A Google search of “Computer programming best practices” returns 17.6 million results.  Code duplication, not sanitizing user input, writing code in Visual Basic – these are all big no-nos.  I kid Visual Basic, I kid…well not really. However, even with new methodologies like Test Driven Development, or with endless information on the internets from developer blogs or Q&A sites like StackOverflow; you and your team have every opportunity to throw caution to the wind, ignore the 17.6 million results and do your own thing.

I present to you Digg version 4.  

The Digg v4 team committed a mortal sin. It’s the sin that tempts every single developer who has ever written a line of code. This tempting morsel of awfulness hangs from the tree of software engineering begging you to take a bite. It’s the one thing every developer wants to do to an existing codebase but shouldn't. It’s the “there but for the grace of god go I” moment for many of us. It’s the one surefire way to completely screw the competitive advantage of your company and it’s the biggest mistake you can make as a development team:

Rewriting everything from scratch.

On March 7, 2010, nearly five months before the infamous v4 launch, Digg’s VP of Engineering, John Quinn, wrote a blog post about moving away from SQL and into the “NoSQL” approach.  The NoSQL approach he’s referring to is Cassandra.  I’ll explain later.

He started his post with the following statement:

“The last six months have been exciting for Digg's engineering team. We're working on a soup-to-nuts rewrite. Not only are we rewriting all our application code, but we're also rolling out a new client and server architecture. And if that doesn't sound like a big enough challenge, we're replacing most of our infrastructure components and moving away from LAMP.”

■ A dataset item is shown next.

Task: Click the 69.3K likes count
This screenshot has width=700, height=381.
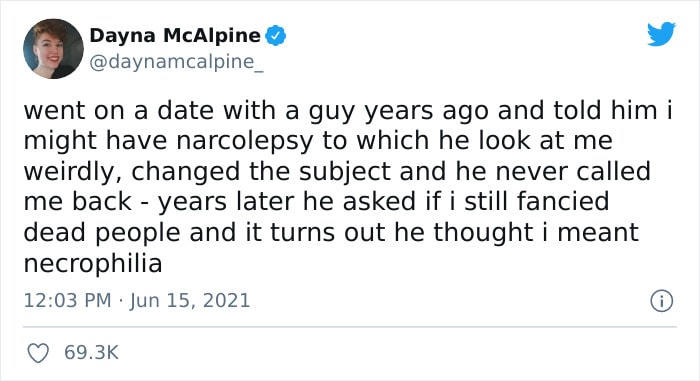Action: coord(92,352)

John Quinn is no longer employed by Digg. 

As Joel Spolsky puts it; code doesn’t get rusty.  It doesn’t go stale.  New code is inheritably worse than old code because old code has been thoroughly tested in the real world. While Digg struggled with scaling issues, you don’t tear down the house and start from scratch.  You don’t do a “soup-to-nuts” rewrite on a code base which has garnered your company over $50 million in funding and employed around 100 people at one point. You definitely don’t bet your entire career and future of a company on Cassandra, an untested open-source distributed database system.

Cassandra was developed by Facebook, a site which knows something about scaling issues. Facebook uses Cassandra to power their Inbox Search feature; it does not handle the bulk of their database activity.  Twitter uses it as well, but not for tweets. What should that tell you?

Digg launched and Digg crashed.  A lot.  Like really bad.  When the coolest part of your launch is the nifty error page you’ve concocted, something went horribly wrong.  They couldn’t roll back to their previous working state due to the entire architecture of the site changing.  And while they devoted all their resources to just stabilize the site, they couldn’t respond fast enough to their power users' outcries and Reddit ate their lunch.

Digg traffic is down 26% since the v4 launch.
Making the daily Top 10 list now only requires 200 diggs.
Again, John Quinn - no longer employed by Digg.

So what should Digg have done? If not rewrite everything, then what?  If they were having serious architecture problems, then refactor the code, don’t rewrite it all.  You make small changes over time instead of one gigantic update that changes your entire code base.  Perhaps switch the “Upcoming Stories” section to use Cassandra and see how she handles the load.  When you make small changes like this, your overall risk decreases, but your team can take bigger risks because rolling back is much easier.

Speaking of changes, what version is Facebook on?

Exactly.

They don’t do “soup-to-nuts” rewrites.  They don’t make gigantic changes all at once. They just roll out updates.  Users usually never know of them until they suddenly can’t find the "Poke" button anymore. Though, that’s probably a good thing.

I like Digg and I’m sure John Quinn is a good programmer.  I also liked Netscape.  Remember them?  They decided to rewrite everything at one point, too.  What version is Netscape on?

Oh yeah.